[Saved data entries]
────────────────────
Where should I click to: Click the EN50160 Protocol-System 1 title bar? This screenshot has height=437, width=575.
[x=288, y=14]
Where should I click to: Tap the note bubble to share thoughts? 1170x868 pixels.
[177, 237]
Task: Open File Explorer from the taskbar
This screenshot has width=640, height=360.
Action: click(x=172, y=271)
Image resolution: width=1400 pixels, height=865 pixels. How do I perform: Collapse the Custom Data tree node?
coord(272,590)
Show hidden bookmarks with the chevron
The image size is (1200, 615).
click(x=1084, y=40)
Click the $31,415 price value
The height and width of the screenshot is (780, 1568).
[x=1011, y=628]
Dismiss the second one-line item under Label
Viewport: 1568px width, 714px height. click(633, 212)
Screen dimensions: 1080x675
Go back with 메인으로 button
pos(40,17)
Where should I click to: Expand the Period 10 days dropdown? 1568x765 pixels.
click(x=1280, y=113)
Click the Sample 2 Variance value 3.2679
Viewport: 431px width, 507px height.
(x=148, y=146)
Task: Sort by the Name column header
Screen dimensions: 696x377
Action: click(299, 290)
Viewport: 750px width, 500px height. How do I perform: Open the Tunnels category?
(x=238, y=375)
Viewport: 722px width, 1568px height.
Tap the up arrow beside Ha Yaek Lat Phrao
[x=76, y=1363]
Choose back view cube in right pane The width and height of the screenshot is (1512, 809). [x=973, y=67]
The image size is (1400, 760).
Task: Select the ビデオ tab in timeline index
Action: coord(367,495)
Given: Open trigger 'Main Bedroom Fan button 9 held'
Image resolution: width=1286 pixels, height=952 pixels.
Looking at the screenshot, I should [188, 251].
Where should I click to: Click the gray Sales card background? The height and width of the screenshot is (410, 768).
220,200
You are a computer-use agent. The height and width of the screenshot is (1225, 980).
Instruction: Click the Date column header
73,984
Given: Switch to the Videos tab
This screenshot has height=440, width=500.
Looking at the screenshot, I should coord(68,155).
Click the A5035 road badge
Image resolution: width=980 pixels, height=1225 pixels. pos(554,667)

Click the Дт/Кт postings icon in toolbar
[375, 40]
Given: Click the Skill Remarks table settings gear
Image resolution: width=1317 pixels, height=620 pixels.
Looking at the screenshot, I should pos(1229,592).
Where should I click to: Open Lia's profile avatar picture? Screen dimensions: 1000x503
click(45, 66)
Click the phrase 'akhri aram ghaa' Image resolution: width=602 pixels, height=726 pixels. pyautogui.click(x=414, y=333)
────────────────────
What needs to be done: Going back over the entries above, copy word for word every line from the one that has "Tap the up arrow beside Ha Yaek Lat Phrao" on through the one that has "Given: Open trigger".

Answer section:
Tap the up arrow beside Ha Yaek Lat Phrao
[x=76, y=1363]
Choose back view cube in right pane The width and height of the screenshot is (1512, 809). [x=973, y=67]
The image size is (1400, 760).
Task: Select the ビデオ tab in timeline index
Action: coord(367,495)
Given: Open trigger 'Main Bedroom Fan button 9 held'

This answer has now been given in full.